I don’t know enough about the career of German expatriate director Douglas Sirk to be certain, but this feels like the first film of his imperial phase of filmmaking, or at least an important milestone in defining that peculiar style of gaudily-coloured, stylistically heightened melodramas of the late-50s, often produced by Ross Hunter and starring Rock Hudson. It’s not to my mind the equal of All That Heaven Allows or Written on the Wind (or the monochrome Tarnished Angels) but it orchestrates a thrillingly tangled web of obsessions pretty well.
Jane Wyman plays Helen (or Mrs Phillips), a woman indirectly widowed due to wealthy playboy Bob Merrick (Rock Hudson)’s misadventures, which prompts him to reform himself and, via a series of ridiculous plot contortions, win the love of Helen (sure) and restore her eyesight (don’t ask) by becoming a world-leading surgeon (look, okay, yes). To say that last half hour is a rush of absurdity heaped upon absurdity is hardly to deny the central power of the film as a full-throated melodrama, and indeed Sirk is attentive to the power differentials between characters (even if Helen’s eventual acceptance of her feelings toward Bob — who initially rather dubiously romances her under a different name while she’s blind — feels a little bit perfunctory). Still, if you like Sirk’s style, it’s all done with an assertive sense of style.

» **THE DATA**

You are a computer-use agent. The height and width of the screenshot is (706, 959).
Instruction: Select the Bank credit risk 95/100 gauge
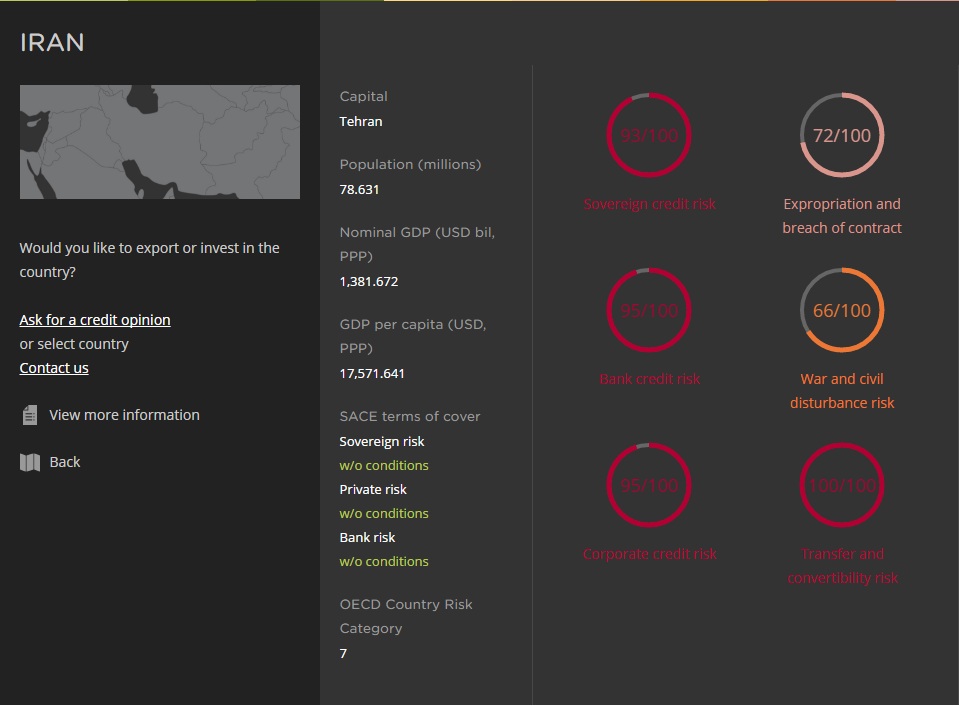[x=649, y=311]
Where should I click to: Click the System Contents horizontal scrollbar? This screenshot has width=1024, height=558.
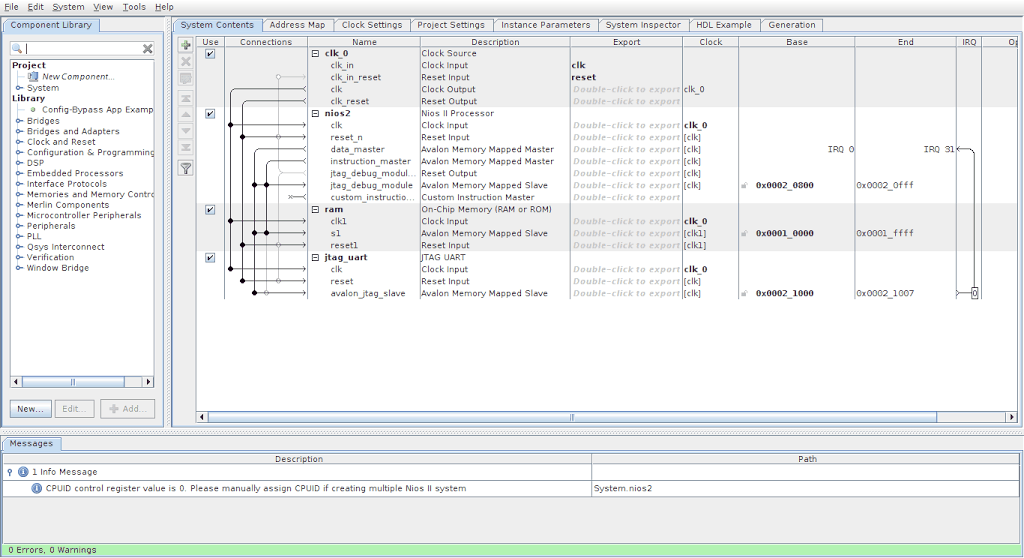tap(570, 417)
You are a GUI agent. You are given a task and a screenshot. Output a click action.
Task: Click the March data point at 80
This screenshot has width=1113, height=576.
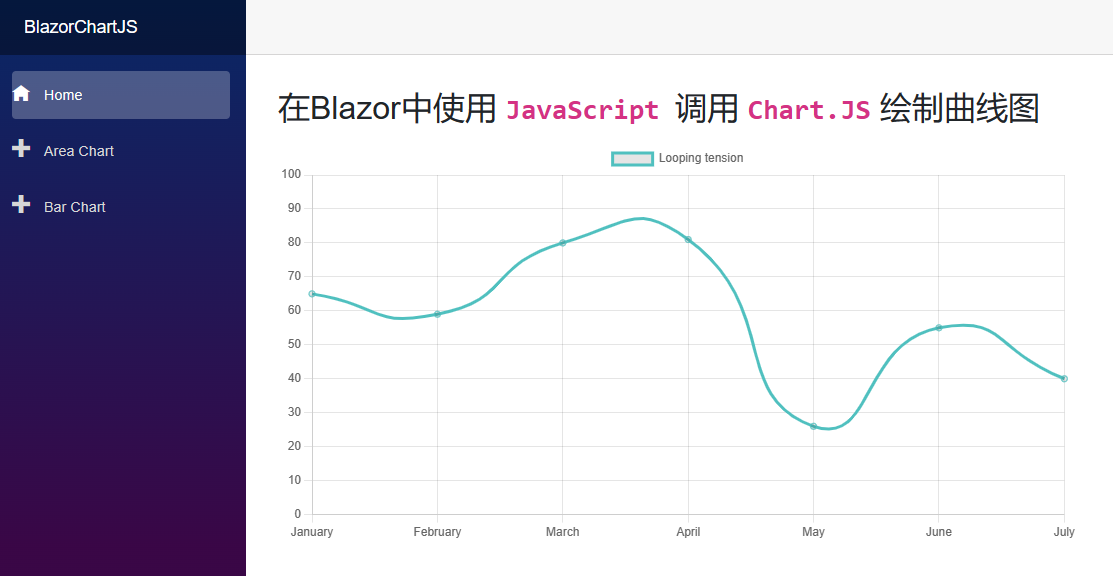pos(563,242)
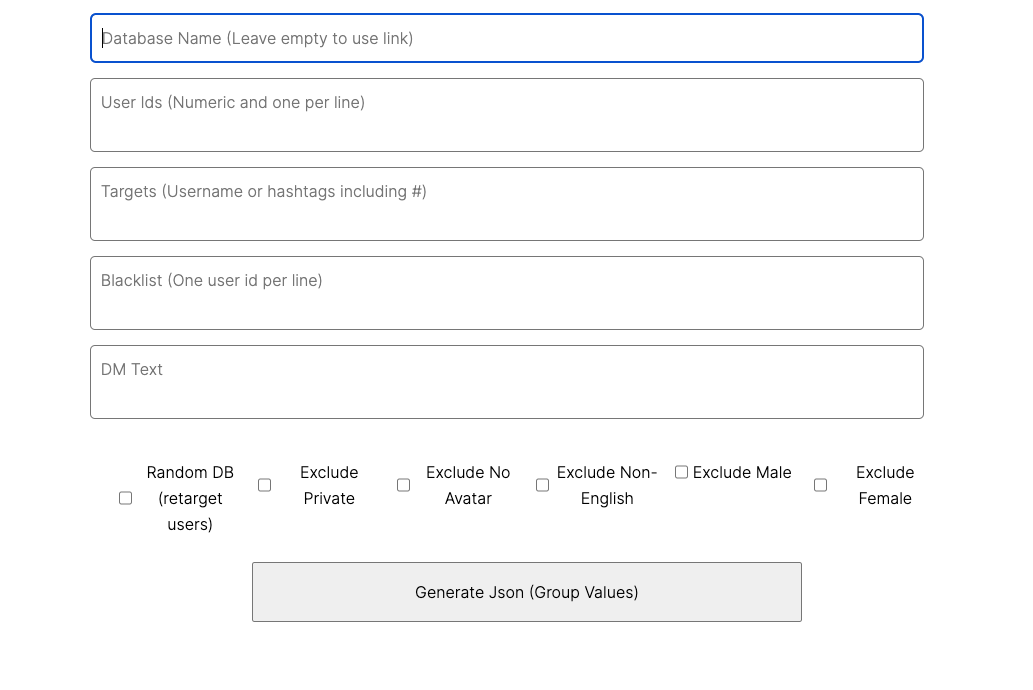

» **EXERCISE PROMPT**
Reproduce the review of the Douglas Sirk film word for word, starting at "Jane Wyman plays" and ending at "sense of style.".

» **WRITTEN SOLUTION**
Jane Wyman plays Helen (or Mrs Phillips), a woman indirectly widowed due to wealthy playboy Bob Merrick (Rock Hudson)’s misadventures, which prompts him to reform himself and, via a series of ridiculous plot contortions, win the love of Helen (sure) and restore her eyesight (don’t ask) by becoming a world-leading surgeon (look, okay, yes). To say that last half hour is a rush of absurdity heaped upon absurdity is hardly to deny the central power of the film as a full-throated melodrama, and indeed Sirk is attentive to the power differentials between characters (even if Helen’s eventual acceptance of her feelings toward Bob — who initially rather dubiously romances her under a different name while she’s blind — feels a little bit perfunctory). Still, if you like Sirk’s style, it’s all done with an assertive sense of style.